Hölder support functions

As was mentioned in the introduction, the DIRECT algorithm (see [19]) uses at each iteration several estimates of the Lipschitz constant for selecting a suitable set of subintervals in the central points of which to evaluate the objective function. This selection can be easily done thanks to a smart representation of the intervals in a diagram in two dimensions. This representation is the core point of DIRECT and can be done since the Lipschitz information is used by this method to produce piece-wise linear minorants. In order to use the same methodology in the framework of the Hölderian optimization it is necessary to be able to find a suitable representation of intervals, as well.

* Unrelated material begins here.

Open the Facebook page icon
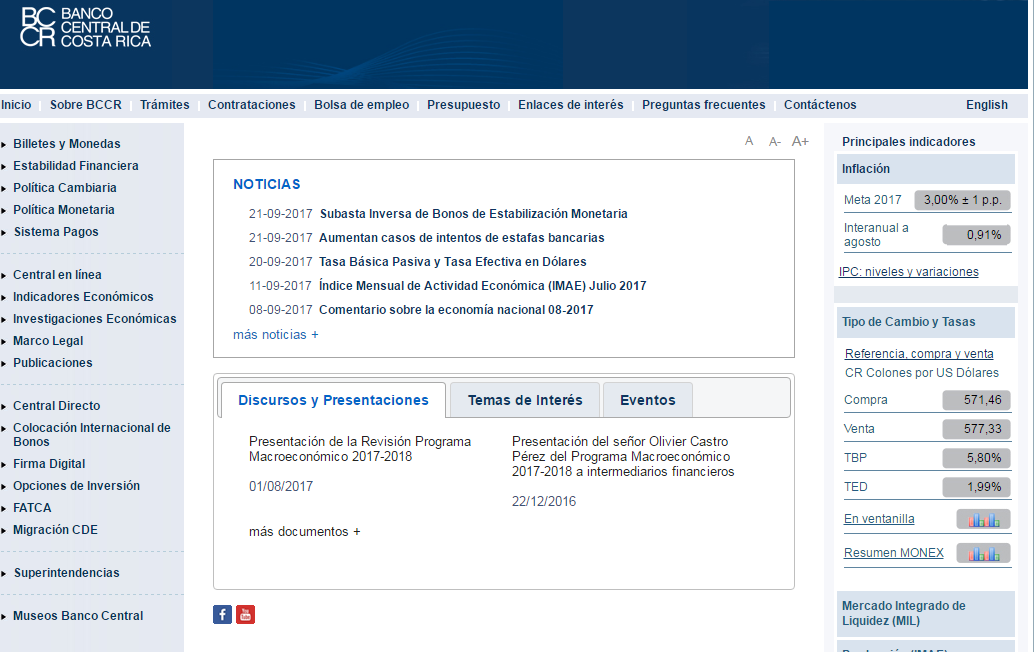Viewport: 1034px width, 652px height. pos(223,615)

Let us try to do this following the idea of DIRECT and show that a simple transposition from Lipschitz to Hölder world does not work. We represent in a two-dimensional diagram each interval \( d_i=[a_i,b_i]\) by a point with coordinates \( (h_i,f(m_i)) \), where \(h_i=0.5(b_i-a_i) \) and \(m_ i\) is from (2.4) exactly as DIRECT does. In Fig. 3-left, we have represented five different intervals \(d_A, d_B, d_C, d_D\), and \(d_E\) by the points A, BCD, and E, respectively. If we consider a fixed overestimate \(H_1\) of the Hölder constant, we can observe the corresponding nonlinear support functions (2.3) (shown in blue solid lines) related to these intervals. The characteristic \(R_A(H_1)\) of the interval represented by the dot A is obtained as the intersection of the curve (2.3) constructed at the point A with the vertical coordinate axis. It can be seen that the best (the lowest) characteristic is \(R_D(H_1)\) and the interval \(d_D\) would be subdivided at the next iteration if \(H_1\) is chosen as the estimate for H. However, the choice of \(R_D(H_1)\) is not easy since, as it can be seen from Fig. 3-left, the curves constructed using the estimate \(H_1\) intersect one another in various ways.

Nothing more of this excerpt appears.